(Stored data)
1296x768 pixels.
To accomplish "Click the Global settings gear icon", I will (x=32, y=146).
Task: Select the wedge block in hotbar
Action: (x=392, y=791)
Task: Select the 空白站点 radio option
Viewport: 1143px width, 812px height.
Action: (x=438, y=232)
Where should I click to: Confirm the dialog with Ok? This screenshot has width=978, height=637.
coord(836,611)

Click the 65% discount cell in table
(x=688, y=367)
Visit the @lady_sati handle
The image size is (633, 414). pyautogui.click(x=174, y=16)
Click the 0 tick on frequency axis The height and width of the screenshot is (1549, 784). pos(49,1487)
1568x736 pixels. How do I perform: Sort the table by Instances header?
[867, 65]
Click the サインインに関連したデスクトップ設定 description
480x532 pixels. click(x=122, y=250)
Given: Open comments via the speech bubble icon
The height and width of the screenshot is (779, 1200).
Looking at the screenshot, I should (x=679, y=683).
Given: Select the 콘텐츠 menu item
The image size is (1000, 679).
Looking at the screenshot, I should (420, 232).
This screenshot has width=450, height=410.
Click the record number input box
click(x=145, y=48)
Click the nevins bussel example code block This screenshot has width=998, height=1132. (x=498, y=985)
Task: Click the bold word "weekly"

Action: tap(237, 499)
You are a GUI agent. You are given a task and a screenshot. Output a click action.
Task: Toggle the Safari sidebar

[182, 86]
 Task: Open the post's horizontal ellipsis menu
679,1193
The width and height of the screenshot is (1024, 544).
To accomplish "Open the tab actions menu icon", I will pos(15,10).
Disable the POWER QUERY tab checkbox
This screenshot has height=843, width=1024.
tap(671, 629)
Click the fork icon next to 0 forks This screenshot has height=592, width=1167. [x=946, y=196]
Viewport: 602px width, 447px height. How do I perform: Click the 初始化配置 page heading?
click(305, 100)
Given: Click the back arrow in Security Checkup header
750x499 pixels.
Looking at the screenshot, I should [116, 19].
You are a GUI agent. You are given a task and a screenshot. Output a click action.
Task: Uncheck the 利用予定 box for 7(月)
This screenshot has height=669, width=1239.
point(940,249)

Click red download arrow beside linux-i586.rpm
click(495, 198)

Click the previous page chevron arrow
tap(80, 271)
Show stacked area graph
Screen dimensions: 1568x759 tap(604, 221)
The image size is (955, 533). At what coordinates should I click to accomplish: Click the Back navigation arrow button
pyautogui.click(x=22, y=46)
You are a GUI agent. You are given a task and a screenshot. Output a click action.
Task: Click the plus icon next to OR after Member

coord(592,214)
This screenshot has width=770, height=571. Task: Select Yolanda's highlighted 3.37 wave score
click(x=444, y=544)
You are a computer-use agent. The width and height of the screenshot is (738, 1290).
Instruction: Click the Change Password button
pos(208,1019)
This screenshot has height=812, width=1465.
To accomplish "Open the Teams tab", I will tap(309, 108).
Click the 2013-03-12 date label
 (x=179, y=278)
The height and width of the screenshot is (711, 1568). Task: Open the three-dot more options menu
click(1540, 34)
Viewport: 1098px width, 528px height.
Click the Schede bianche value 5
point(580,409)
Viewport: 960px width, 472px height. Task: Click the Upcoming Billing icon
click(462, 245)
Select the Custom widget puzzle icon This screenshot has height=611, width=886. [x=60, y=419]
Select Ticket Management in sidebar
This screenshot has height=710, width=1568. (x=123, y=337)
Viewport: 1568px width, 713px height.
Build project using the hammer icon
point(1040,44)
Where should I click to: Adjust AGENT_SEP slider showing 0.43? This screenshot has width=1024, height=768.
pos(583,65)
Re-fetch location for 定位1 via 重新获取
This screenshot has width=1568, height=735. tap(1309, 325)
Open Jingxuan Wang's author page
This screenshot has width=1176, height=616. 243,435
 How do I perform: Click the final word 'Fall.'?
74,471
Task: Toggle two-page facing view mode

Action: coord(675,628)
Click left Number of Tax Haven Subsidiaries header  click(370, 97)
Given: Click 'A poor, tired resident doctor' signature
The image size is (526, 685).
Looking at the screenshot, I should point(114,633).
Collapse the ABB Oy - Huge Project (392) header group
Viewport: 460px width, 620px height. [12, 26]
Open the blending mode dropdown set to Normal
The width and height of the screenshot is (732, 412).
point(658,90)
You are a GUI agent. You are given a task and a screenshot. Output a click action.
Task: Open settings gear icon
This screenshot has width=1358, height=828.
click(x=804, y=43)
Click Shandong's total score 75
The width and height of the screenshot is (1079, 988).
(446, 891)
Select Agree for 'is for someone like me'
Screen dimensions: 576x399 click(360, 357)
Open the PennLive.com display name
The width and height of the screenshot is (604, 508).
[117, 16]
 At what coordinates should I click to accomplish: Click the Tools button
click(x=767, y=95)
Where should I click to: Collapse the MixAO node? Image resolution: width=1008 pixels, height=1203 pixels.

_Work task_. Copy every record shown above, exactly and completely.

_The completed task_.
1296x768 pixels.
To accomplish "Click the Global settings gear icon", I will (x=32, y=146).
Task: Select the wedge block in hotbar
Action: (x=392, y=791)
Task: Select the 空白站点 radio option
Viewport: 1143px width, 812px height.
Action: (x=438, y=232)
Where should I click to: Confirm the dialog with Ok? This screenshot has width=978, height=637.
coord(836,611)

Click the 65% discount cell in table
(x=688, y=367)
Visit the @lady_sati handle
The image size is (633, 414). pyautogui.click(x=174, y=16)
Click the 0 tick on frequency axis The height and width of the screenshot is (1549, 784). pos(49,1487)
1568x736 pixels. How do I perform: Sort the table by Instances header?
[867, 65]
Click the サインインに関連したデスクトップ設定 description
480x532 pixels. click(x=122, y=250)
Given: Open comments via the speech bubble icon
The height and width of the screenshot is (779, 1200).
Looking at the screenshot, I should (x=679, y=683).
Given: Select the 콘텐츠 menu item
The image size is (1000, 679).
Looking at the screenshot, I should (420, 232).
This screenshot has width=450, height=410.
Click the record number input box
click(x=145, y=48)
Click the nevins bussel example code block This screenshot has width=998, height=1132. (x=498, y=985)
Task: Click the bold word "weekly"

Action: tap(237, 499)
You are a GUI agent. You are given a task and a screenshot. Output a click action.
Task: Toggle the Safari sidebar

[182, 86]
 Task: Open the post's horizontal ellipsis menu
679,1193
The width and height of the screenshot is (1024, 544).
To accomplish "Open the tab actions menu icon", I will pos(15,10).
Disable the POWER QUERY tab checkbox
This screenshot has height=843, width=1024.
tap(671, 629)
Click the fork icon next to 0 forks This screenshot has height=592, width=1167. [x=946, y=196]
Viewport: 602px width, 447px height. How do I perform: Click the 初始化配置 page heading?
click(305, 100)
Given: Click the back arrow in Security Checkup header
750x499 pixels.
Looking at the screenshot, I should [116, 19].
You are a GUI agent. You are given a task and a screenshot. Output a click action.
Task: Uncheck the 利用予定 box for 7(月)
This screenshot has height=669, width=1239.
point(940,249)

Click red download arrow beside linux-i586.rpm
click(495, 198)

Click the previous page chevron arrow
tap(80, 271)
Show stacked area graph
Screen dimensions: 1568x759 tap(604, 221)
The image size is (955, 533). At what coordinates should I click to accomplish: Click the Back navigation arrow button
pyautogui.click(x=22, y=46)
You are a GUI agent. You are given a task and a screenshot. Output a click action.
Task: Click the plus icon next to OR after Member

coord(592,214)
This screenshot has width=770, height=571. Task: Select Yolanda's highlighted 3.37 wave score
click(x=444, y=544)
You are a computer-use agent. The width and height of the screenshot is (738, 1290).
Instruction: Click the Change Password button
pos(208,1019)
This screenshot has height=812, width=1465.
To accomplish "Open the Teams tab", I will tap(309, 108).
Click the 2013-03-12 date label
 (x=179, y=278)
The height and width of the screenshot is (711, 1568). Task: Open the three-dot more options menu
click(1540, 34)
Viewport: 1098px width, 528px height.
Click the Schede bianche value 5
point(580,409)
Viewport: 960px width, 472px height. Task: Click the Upcoming Billing icon
click(462, 245)
Select the Custom widget puzzle icon This screenshot has height=611, width=886. [x=60, y=419]
Select Ticket Management in sidebar
This screenshot has height=710, width=1568. (x=123, y=337)
Viewport: 1568px width, 713px height.
Build project using the hammer icon
point(1040,44)
Where should I click to: Adjust AGENT_SEP slider showing 0.43? This screenshot has width=1024, height=768.
pos(583,65)
Re-fetch location for 定位1 via 重新获取
This screenshot has width=1568, height=735. tap(1309, 325)
Open Jingxuan Wang's author page
This screenshot has width=1176, height=616. 243,435
 How do I perform: Click the final word 'Fall.'?
74,471
Task: Toggle two-page facing view mode

Action: coord(675,628)
Click left Number of Tax Haven Subsidiaries header  click(370, 97)
Given: Click 'A poor, tired resident doctor' signature
The image size is (526, 685).
Looking at the screenshot, I should point(114,633).
Collapse the ABB Oy - Huge Project (392) header group
Viewport: 460px width, 620px height. [12, 26]
Open the blending mode dropdown set to Normal
The width and height of the screenshot is (732, 412).
point(658,90)
You are a GUI agent. You are given a task and a screenshot. Output a click action.
Task: Open settings gear icon
This screenshot has width=1358, height=828.
click(x=804, y=43)
Click Shandong's total score 75
The width and height of the screenshot is (1079, 988).
(446, 891)
Select Agree for 'is for someone like me'
Screen dimensions: 576x399 click(360, 357)
Open the PennLive.com display name
The width and height of the screenshot is (604, 508).
[117, 16]
 At what coordinates should I click to accomplish: Click the Tools button
click(x=767, y=95)
Where should I click to: Collapse the MixAO node? Image resolution: width=1008 pixels, height=1203 pixels.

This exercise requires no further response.